The “how” part is going to be crucial one. It’s easy to write into a campaign speech that we need better internet and easier ways of doing business. It’ll be the hard implementation-related questions that will be worth pondering.
For instance, it’s tough to get the SEC to adopt electronic registration because its employees’ cooperative is dependent on selling paper forms. How do you make it easy for businesses while at the same time combatting organizational inertia?
Another is slow internet. Sure, it’s easy to say that we should hold telcos accountable. But how? Do we reclassify internet services as a public utility? Do we liberalize the auctioning of spectrum? Do we staff the NTC leadership with engineers instead of lawyers? How do we make it easier for telcos to build a physical network, with the current plethora of national and local permits?

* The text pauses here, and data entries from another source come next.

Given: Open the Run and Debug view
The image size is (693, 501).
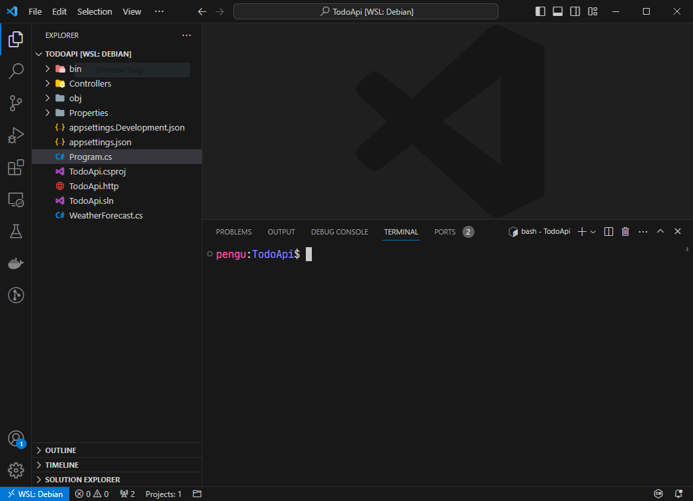Looking at the screenshot, I should click(16, 135).
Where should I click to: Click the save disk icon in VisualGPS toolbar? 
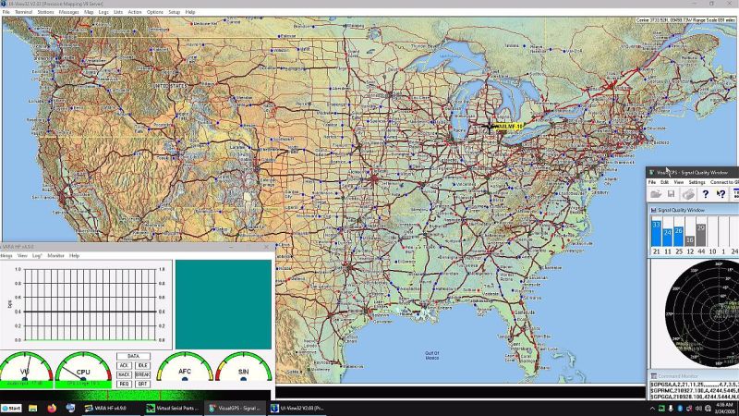[x=671, y=194]
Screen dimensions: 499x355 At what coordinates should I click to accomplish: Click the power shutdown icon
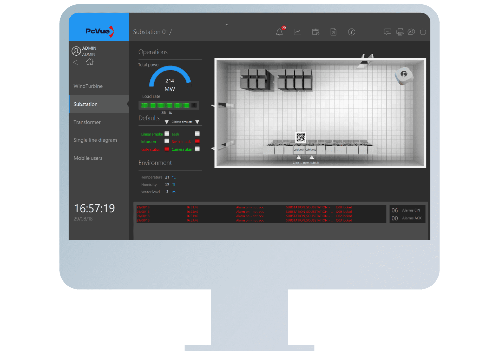pyautogui.click(x=423, y=32)
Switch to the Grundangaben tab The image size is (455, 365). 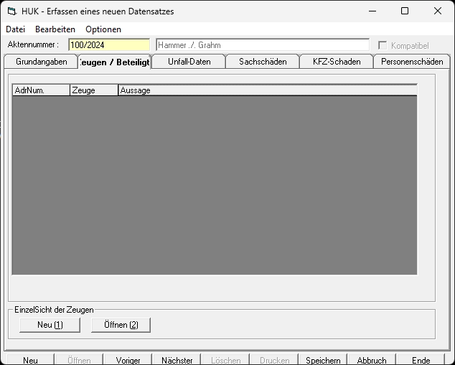click(x=41, y=62)
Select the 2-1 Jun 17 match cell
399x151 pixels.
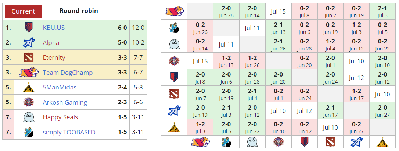(330, 110)
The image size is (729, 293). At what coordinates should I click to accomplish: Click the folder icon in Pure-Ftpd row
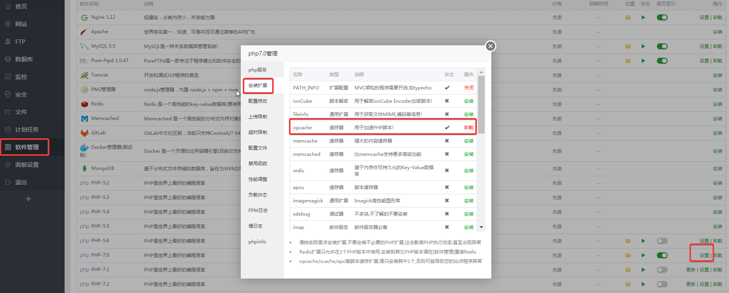(x=628, y=61)
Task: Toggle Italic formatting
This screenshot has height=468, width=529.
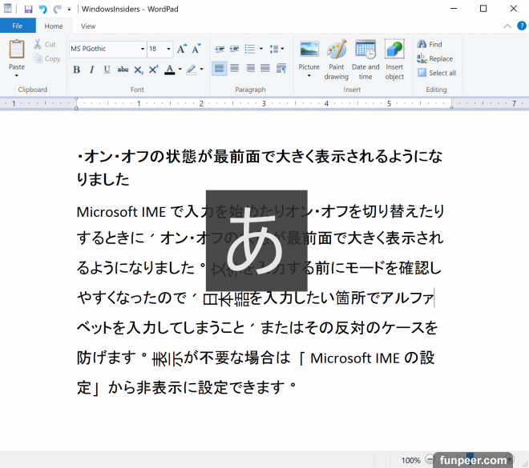Action: [x=92, y=70]
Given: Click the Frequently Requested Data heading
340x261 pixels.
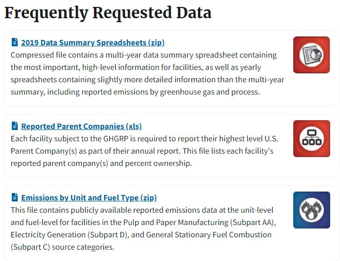Looking at the screenshot, I should pos(108,13).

This isn’t a perfect exercise, of course (you can imagine most trying to game the system, by asking for expedited processing from some agencies, for instance).
This is 100 times better than simply asking the presidentiables how to encourage entrepreneurship and getting the standard answers in response. That’s also the purpose the public forums serves – you can kinda guess who gamed the system based on the level specificity and empathy of their answers.

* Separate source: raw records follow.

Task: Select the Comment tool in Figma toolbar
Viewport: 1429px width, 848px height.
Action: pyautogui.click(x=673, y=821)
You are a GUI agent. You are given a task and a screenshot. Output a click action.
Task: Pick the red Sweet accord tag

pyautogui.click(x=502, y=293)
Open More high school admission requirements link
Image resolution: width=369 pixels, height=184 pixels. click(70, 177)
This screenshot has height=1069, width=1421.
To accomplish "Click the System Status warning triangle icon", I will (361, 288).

And neither is all this limited to national candidates when arguably local politics matter way more in welfare of local vendors and sari-sari store owners. The accomplishments of Leni Robredo and Rodrigo Duterte are proof.

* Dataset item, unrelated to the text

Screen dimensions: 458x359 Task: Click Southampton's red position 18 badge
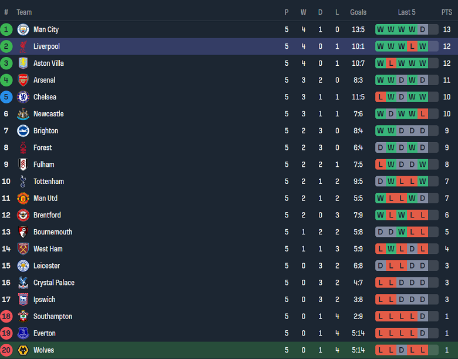(6, 317)
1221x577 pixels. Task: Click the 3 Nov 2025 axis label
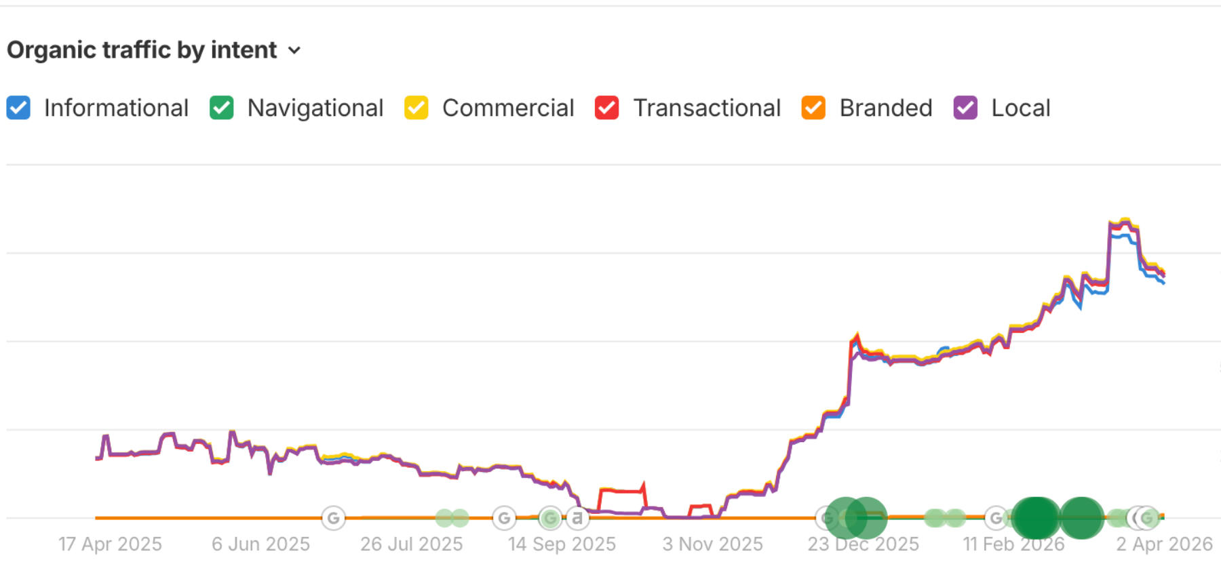[711, 544]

When the dust settles, we’ll have a treasure trove of data and insight about each candidate. We’ll know who can win the Entrepreneur Vote.
In the late 1920s, Stalin led the drastic reformation of the Soviet economy. The whole economy was to be planned by the state. Factories and farms were given targets. Prices were controlled. Agriculture was nationalized by the state. That meant no free enterprise. Part of the plan meant killing kulaks: independent, relatively affluent farmers who owned property and businesses and threatened Stalin’s regime. They even had a word for this: dekulakization. Over 6 million were killed or sent to labor camps.
Thankfully, nobody’s getting murdered for opening an eatery in Quezon City. But it’s still death by a thousand cuts. If we want inclusive growth, then it’s high time we elect leaders who appreciate and have gone through the struggles of free enterprise.